European broadband uptake expected to reach 28 per cent by 2008
Brussels, 28 May 2003
The latest figures from Jupiter Research show that broadband uptake in European households will reach 28 per cent by 2008.
The research findings also suggest that Europe will overtake the US, with 48 per cent of European households using broadband connections, compared to 46 per cent in the US, by 2007.
Analysts claim that the growth in the number of households in Europe switching to broadband cable and DSL connections is directly linked to increased consumer interest, wider availability and competitive pricing.
'Internet users are highly price sensitive when adopting broadband. Recent moves by European and UK providers to offer cheaper DSL and cable services have proved extremely popular. This will continue to drive increased broadband growth,' says Ian Fogg, analyst at Jupiter Research.
Yet figures from the end of 2002 show that limited broadband availability and poor communication are causing a slow migration and uptake in some regions of Europe, with the result that broadband penetration varies, ranging from only one per cent in households in Greece to 19 per cent in Belgium.
By 2008, these two countries will continue to represent the extremes of Europe's broadband market, with broadband implementation rates ranging from 10 per cent to 42 per respectively.
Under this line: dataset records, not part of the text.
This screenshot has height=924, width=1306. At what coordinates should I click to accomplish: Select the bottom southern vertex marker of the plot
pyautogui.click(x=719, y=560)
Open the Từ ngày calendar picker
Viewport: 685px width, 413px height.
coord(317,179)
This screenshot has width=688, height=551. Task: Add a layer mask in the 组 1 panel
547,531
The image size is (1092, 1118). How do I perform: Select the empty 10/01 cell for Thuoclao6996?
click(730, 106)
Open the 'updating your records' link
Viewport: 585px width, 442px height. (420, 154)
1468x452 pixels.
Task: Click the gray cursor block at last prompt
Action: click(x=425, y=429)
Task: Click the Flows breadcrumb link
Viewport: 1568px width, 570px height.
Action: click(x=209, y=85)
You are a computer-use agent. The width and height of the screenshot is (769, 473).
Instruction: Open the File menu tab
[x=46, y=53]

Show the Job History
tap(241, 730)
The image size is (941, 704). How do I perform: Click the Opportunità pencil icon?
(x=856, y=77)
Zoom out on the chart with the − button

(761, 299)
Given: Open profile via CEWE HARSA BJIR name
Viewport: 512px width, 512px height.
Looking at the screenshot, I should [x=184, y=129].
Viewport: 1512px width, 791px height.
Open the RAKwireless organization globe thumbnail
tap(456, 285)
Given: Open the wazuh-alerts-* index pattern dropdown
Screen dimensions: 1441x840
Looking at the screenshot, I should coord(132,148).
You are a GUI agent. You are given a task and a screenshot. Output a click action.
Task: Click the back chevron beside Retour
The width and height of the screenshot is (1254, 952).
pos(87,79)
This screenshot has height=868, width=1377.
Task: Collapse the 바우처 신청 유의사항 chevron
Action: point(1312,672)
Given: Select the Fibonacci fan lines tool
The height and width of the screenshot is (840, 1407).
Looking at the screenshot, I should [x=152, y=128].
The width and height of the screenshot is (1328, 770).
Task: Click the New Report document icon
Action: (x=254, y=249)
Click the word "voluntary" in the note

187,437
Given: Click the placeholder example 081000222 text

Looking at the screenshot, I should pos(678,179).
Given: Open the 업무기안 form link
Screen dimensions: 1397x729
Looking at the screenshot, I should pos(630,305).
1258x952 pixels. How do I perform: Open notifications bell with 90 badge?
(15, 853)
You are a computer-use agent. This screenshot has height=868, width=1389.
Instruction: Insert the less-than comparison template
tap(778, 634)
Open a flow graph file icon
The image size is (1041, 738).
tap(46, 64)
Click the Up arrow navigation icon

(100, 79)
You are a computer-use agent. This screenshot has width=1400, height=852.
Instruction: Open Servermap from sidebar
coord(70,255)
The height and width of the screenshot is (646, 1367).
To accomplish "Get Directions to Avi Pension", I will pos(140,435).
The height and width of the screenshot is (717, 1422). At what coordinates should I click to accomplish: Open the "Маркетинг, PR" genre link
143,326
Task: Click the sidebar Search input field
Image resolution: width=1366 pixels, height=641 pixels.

However, improvements in broadband technology will lead to a wider geographical uptake, the report claims.
In the case of the larger European countries, broadband households will continue to increase in number, with over 12 million in Germany, nearly seven million in France and eight million in the UK by 2008. However, the growth of broadband in Spain will be the quickest in Europe, with over two million households switching to broadband by 2004.